Here's an innovative item on a stick: the Tornado Potato, a variation on the crisp/chip. Thin slices of potato are skewered, deep fried, and sprinkled with your choice of flavored salt. I couldn't get close enough to see what each color was supposed to taste like, but the green in the back that the man is in the process of sprinkling was seaweed-flavored.
Another potato option for those leery of skewers, is the popular bar food, batta jyaga (butter potato). A baked potato, or perhaps in this case steamed to judge from those wooden boxes in the background, is partially mashed and absolutely smothered in butter, and it looks like there are sauce and mayo options in those tubs at the front of the stand, as well, for the truly fearless.
I wrote last year about the octopus dumplings, or tako-yaki, that are ubiquitous at any street fair, but I had to repeat a topic for the sake of including this photo. Look closely and you'll see that's a bowl full of whole octopi. The chopped up version is on ice in the basket alongside - I don't know whether the whole ones are just for display or whether by the end of the night they'll all be in little pieces ready to go into dumplings. It's certainly an interesting cultural difference from America, where people are horrified even by a fish served head-on - people here are happy to see what their food looked like when it was alive, and apparently even at a street stand it's a point of pride to prove freshness by displaying the whole thing.

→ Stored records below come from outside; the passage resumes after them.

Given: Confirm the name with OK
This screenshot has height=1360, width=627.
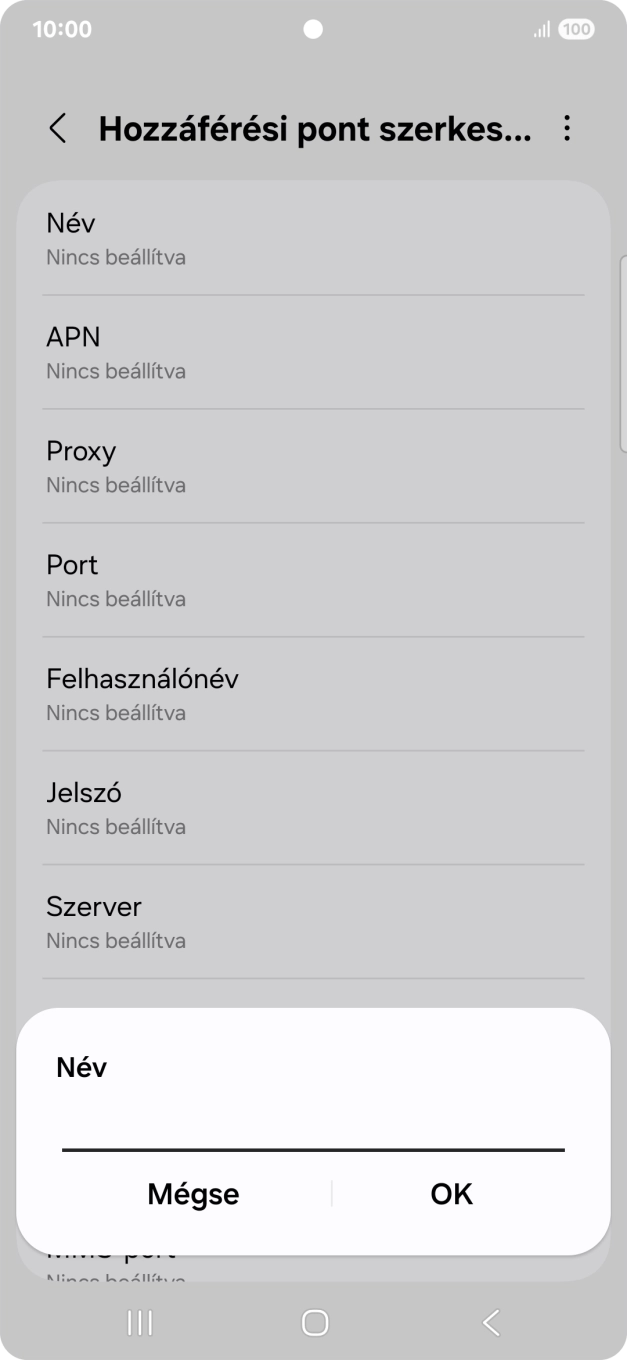Looking at the screenshot, I should (x=450, y=1193).
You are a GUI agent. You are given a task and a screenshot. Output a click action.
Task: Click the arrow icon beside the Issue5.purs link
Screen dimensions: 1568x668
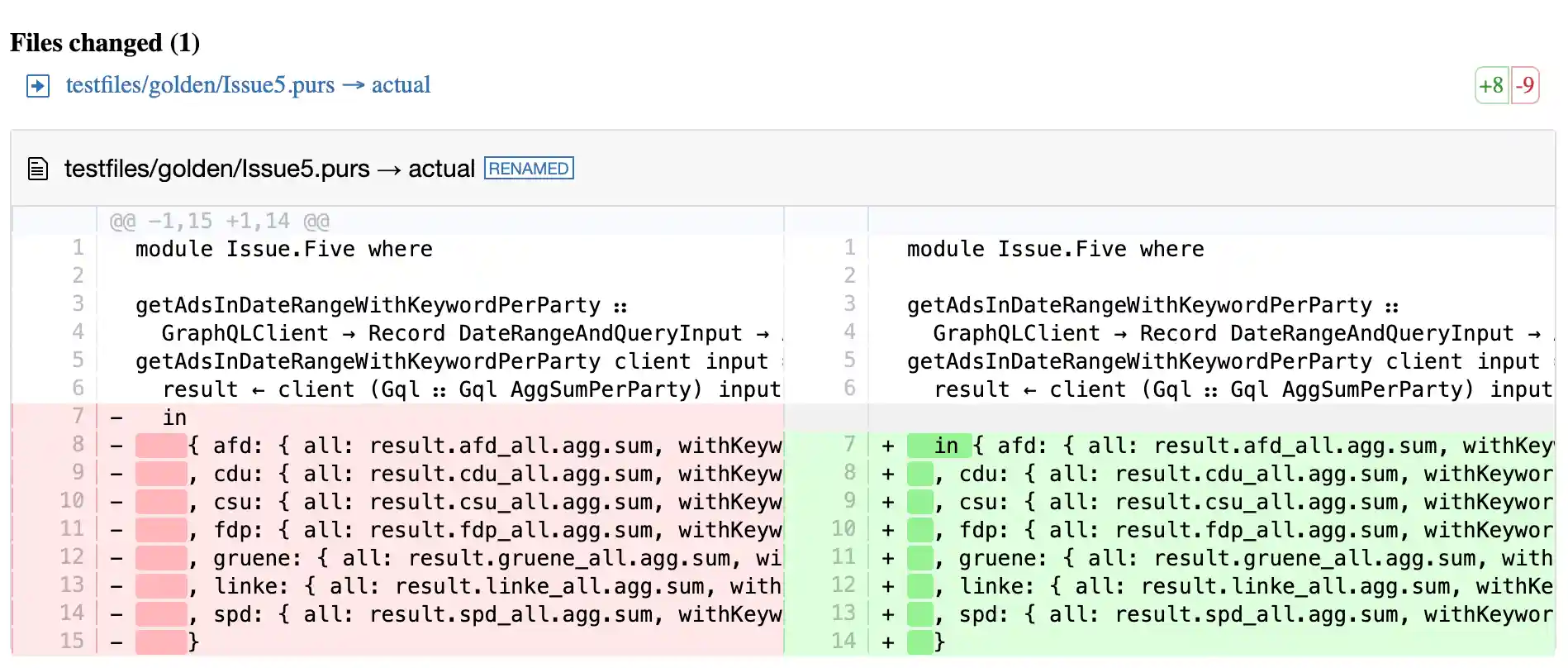(x=38, y=86)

Speaking of head-on fishes, these are being grilled on sticks stuck in ashes around a live fire - a highly traditional way of cooking ayu (according to the internet, this is "sweetfish" in English, and it's a freshwater fish, somewhat like a small trout). This is what I tried last year, and found that all the bitter internal organs were still inside - I'm afraid this detracted from the sweetness of the experience, and I didn't feel any compulsion to make another attempt this time around. After a year of blogging about food, maybe I've learned when it's best to just take a picture.
Congratulations Oishiness! May the years that follow be even more beautiful and tasty than the one portrayed so far!